##### TEXTO PROPORCIONADO
Zoé conquista el Estadio GNP Seguros: un viaje entre la lluvia y la magia.

Txt:Cosette Vazquez.

Foto: Liliana Estrada/Ocesa

La noche del primer show de los cinco programados de Zoé en el Estadio GNP Seguros quedará marcada como un momento histórico para la banda y para sus seguidores. A pesar de las lluvias que bañaron a la Ciudad de México, nada pudo opacar la energía ni la comunión que se vivió entre la agrupación y el público.

Desde que sonaron los primeros acordes de “Memorex” y “Vinyl”, quedó claro que el concierto no solo sería un repaso por su trayectoria, sino una experiencia inmersiva cargada de emociones, visuales impactantes y la vibra cósmica que caracteriza a Zoé.

La velada comenzó con la participación de Hello Seahorse!, quienes fueron los encargados de abrir el escenario y calentar el ánimo del público. Su propuesta hipnótica y potente marcó el inicio de una jornada que ya se sentía especial, dejando el ambiente listo para el viaje sonoro que estaba por venir.El setlist de Zoé fue un recorrido extenso y generoso que incluyó clásicos indispensables y algunas joyas que conectaron de manera especial con la audiencia.

La primera parte del show encendió la nostalgia con temas como “Vía Láctea”, “Corazón Atómico” y “Nunca”, canciones que fueron coreadas como himnos por miles de gargantas. Con “Paula” y “Triste Sister”, la atmósfera tomó tintes íntimos, mientras que piezas como “Rexsexsex” y “Veneno” devolvieron el impulso eléctrico que mantuvo a todos de pie.

Uno de los momentos más conmovedores llegó con “Arrullo de Estrellas”, donde la multitud se iluminó con celulares y encendedores, creando un mar de luces que contrastaba con la lluvia intermitente. La interpretación de “Miel” y “Labios Rotos” reafirmó la capacidad de Zoé para conectar lo etéreo con lo terrenal, y “Azul” —con su fuerza melódica— se sintió como un abrazo colectivo entre la banda y los asistentes.
##########
##### MATERIAL MOSTRADO
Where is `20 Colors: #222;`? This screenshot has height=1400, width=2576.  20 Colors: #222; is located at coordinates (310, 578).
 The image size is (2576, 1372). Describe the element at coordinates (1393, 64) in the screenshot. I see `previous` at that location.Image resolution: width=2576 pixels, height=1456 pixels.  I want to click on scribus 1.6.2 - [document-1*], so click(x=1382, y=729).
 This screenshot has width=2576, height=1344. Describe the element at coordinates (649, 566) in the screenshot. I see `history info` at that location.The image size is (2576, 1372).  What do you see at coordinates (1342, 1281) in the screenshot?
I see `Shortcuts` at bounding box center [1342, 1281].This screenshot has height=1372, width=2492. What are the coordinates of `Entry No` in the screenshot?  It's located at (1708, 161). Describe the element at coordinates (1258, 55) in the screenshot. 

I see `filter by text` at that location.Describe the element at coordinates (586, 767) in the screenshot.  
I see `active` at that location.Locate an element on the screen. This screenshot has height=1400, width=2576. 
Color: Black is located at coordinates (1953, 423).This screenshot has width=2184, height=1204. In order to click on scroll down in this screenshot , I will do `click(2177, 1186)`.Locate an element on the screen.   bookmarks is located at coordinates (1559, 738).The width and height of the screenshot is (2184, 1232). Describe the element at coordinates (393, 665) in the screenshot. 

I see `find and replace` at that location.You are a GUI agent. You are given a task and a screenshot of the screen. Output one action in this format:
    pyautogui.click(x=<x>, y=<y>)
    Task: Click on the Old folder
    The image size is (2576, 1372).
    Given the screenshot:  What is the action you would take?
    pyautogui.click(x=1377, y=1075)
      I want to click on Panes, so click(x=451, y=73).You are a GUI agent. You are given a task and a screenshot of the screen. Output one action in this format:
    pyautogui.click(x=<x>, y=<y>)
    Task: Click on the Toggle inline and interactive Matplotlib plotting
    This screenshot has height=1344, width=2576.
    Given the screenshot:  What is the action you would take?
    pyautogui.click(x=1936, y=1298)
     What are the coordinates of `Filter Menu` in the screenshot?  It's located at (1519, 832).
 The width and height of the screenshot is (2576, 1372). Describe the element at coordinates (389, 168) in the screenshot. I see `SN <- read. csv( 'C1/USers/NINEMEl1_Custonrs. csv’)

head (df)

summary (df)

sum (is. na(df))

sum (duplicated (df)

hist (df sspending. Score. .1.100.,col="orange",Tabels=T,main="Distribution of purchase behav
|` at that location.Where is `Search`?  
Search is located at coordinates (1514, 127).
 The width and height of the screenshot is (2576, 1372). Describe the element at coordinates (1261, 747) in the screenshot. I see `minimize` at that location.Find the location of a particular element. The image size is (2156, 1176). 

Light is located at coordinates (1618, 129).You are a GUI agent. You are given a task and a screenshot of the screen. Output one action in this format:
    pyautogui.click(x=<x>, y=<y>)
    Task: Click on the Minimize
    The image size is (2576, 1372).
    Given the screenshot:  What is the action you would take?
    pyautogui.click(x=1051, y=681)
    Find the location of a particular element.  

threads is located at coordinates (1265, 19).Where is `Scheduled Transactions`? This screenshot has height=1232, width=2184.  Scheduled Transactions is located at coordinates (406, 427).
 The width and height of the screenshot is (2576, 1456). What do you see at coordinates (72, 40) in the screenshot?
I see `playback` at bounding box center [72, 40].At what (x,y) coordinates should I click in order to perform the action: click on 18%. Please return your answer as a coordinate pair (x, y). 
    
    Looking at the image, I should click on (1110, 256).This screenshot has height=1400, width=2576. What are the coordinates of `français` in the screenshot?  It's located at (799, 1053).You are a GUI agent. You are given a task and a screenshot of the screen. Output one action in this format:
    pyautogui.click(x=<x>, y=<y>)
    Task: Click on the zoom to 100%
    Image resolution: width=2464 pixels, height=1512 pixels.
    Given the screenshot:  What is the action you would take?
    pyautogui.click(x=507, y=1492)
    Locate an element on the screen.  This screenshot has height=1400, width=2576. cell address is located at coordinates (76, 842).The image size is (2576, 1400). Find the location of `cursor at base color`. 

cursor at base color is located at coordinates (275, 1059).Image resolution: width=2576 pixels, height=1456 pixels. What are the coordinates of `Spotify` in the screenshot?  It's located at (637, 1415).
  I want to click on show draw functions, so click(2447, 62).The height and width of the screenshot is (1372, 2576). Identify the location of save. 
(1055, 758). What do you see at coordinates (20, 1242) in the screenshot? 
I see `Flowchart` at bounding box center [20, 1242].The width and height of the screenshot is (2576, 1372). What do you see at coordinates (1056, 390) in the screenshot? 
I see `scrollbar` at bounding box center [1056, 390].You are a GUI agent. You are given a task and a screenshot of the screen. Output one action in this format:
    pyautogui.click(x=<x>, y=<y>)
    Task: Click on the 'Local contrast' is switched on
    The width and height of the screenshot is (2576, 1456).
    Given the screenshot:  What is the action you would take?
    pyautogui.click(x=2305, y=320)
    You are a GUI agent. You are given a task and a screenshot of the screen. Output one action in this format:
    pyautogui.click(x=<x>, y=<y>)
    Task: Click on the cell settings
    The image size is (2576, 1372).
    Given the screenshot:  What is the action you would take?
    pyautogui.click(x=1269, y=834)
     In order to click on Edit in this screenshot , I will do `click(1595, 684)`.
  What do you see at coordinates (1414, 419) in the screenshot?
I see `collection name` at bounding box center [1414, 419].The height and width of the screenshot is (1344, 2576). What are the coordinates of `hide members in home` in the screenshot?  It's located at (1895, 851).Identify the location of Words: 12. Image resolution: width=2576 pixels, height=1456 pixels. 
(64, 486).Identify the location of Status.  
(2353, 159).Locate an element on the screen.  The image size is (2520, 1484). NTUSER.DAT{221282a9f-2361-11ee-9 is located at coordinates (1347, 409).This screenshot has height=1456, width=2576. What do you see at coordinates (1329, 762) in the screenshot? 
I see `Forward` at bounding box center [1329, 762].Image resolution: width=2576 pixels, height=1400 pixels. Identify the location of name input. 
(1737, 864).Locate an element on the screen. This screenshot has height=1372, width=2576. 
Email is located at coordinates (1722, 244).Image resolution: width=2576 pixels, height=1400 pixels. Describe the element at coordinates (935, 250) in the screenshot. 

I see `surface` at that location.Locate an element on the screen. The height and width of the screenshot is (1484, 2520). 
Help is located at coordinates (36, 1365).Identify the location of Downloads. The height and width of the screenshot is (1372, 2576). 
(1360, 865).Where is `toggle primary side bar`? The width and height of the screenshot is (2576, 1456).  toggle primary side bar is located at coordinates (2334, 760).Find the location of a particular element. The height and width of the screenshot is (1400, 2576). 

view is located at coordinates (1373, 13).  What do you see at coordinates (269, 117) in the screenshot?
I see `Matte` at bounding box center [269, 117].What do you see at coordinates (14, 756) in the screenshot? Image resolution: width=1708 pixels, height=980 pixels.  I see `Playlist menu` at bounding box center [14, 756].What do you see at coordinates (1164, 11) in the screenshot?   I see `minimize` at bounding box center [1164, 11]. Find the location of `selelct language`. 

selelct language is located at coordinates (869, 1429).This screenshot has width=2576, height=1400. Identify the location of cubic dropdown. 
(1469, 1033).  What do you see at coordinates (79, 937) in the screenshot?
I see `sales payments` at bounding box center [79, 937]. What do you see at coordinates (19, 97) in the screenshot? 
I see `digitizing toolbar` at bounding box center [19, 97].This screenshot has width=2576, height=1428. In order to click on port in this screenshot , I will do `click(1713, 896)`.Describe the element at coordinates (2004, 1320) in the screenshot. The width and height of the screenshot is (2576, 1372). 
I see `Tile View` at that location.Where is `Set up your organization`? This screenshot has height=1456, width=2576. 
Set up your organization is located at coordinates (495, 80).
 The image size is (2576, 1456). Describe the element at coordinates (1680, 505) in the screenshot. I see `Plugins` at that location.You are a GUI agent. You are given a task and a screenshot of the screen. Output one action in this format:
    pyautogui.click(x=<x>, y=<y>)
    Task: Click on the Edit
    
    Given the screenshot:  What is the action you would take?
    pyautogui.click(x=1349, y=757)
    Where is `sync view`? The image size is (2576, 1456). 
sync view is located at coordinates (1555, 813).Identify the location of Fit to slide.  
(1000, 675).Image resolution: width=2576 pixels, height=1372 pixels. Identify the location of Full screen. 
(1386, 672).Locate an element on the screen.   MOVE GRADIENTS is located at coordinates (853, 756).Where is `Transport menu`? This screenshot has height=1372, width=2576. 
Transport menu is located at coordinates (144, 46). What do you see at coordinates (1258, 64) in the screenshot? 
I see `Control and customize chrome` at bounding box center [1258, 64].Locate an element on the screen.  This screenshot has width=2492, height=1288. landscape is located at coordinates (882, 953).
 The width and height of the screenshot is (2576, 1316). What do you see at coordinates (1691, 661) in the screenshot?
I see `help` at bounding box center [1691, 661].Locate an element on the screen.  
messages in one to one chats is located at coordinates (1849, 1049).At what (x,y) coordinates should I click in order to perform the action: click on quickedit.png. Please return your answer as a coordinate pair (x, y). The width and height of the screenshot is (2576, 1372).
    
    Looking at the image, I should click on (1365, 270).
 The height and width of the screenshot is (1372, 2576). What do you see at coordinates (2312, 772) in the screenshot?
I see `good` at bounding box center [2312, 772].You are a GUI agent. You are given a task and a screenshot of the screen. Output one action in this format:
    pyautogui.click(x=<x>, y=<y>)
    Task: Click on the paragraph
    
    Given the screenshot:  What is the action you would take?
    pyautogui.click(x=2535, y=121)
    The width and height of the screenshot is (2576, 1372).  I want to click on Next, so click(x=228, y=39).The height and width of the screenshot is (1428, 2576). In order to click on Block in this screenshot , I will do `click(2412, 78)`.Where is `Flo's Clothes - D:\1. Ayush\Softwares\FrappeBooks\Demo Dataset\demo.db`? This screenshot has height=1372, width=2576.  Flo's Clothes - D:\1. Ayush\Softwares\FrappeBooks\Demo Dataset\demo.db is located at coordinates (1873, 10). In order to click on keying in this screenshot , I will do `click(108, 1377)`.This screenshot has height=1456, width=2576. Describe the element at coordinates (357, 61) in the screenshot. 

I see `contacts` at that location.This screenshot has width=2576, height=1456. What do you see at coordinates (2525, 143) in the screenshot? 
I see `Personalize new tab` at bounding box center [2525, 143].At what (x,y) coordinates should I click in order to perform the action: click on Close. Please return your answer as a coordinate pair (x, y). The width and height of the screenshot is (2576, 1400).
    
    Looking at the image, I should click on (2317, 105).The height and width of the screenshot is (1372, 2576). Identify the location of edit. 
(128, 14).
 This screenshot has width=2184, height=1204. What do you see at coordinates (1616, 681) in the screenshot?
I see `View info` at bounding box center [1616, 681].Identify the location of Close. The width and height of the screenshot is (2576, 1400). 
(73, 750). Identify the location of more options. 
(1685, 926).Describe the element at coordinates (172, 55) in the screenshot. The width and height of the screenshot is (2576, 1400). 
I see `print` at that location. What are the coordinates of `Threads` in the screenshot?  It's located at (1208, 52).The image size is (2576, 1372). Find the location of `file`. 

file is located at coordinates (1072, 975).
##########
**DESCRIPCIÓN DE LA TAREA:**
Copie íntegramente y sin modificación alguna la reseña sobre el concierto de Zoé en el Estadio GNP Seguros.

**RESULTADO ESPERADO:**
Zoé conquista el Estadio GNP Seguros: un viaje entre la lluvia y la magia.

Txt:Cosette Vazquez.

Foto: Liliana Estrada/Ocesa

La noche del primer show de los cinco programados de Zoé en el Estadio GNP Seguros quedará marcada como un momento histórico para la banda y para sus seguidores. A pesar de las lluvias que bañaron a la Ciudad de México, nada pudo opacar la energía ni la comunión que se vivió entre la agrupación y el público.

Desde que sonaron los primeros acordes de “Memorex” y “Vinyl”, quedó claro que el concierto no solo sería un repaso por su trayectoria, sino una experiencia inmersiva cargada de emociones, visuales impactantes y la vibra cósmica que caracteriza a Zoé.

La velada comenzó con la participación de Hello Seahorse!, quienes fueron los encargados de abrir el escenario y calentar el ánimo del público. Su propuesta hipnótica y potente marcó el inicio de una jornada que ya se sentía especial, dejando el ambiente listo para el viaje sonoro que estaba por venir.El setlist de Zoé fue un recorrido extenso y generoso que incluyó clásicos indispensables y algunas joyas que conectaron de manera especial con la audiencia.

La primera parte del show encendió la nostalgia con temas como “Vía Láctea”, “Corazón Atómico” y “Nunca”, canciones que fueron coreadas como himnos por miles de gargantas. Con “Paula” y “Triste Sister”, la atmósfera tomó tintes íntimos, mientras que piezas como “Rexsexsex” y “Veneno” devolvieron el impulso eléctrico que mantuvo a todos de pie.

Uno de los momentos más conmovedores llegó con “Arrullo de Estrellas”, donde la multitud se iluminó con celulares y encendedores, creando un mar de luces que contrastaba con la lluvia intermitente. La interpretación de “Miel” y “Labios Rotos” reafirmó la capacidad de Zoé para conectar lo etéreo con lo terrenal, y “Azul” —con su fuerza melódica— se sintió como un abrazo colectivo entre la banda y los asistentes.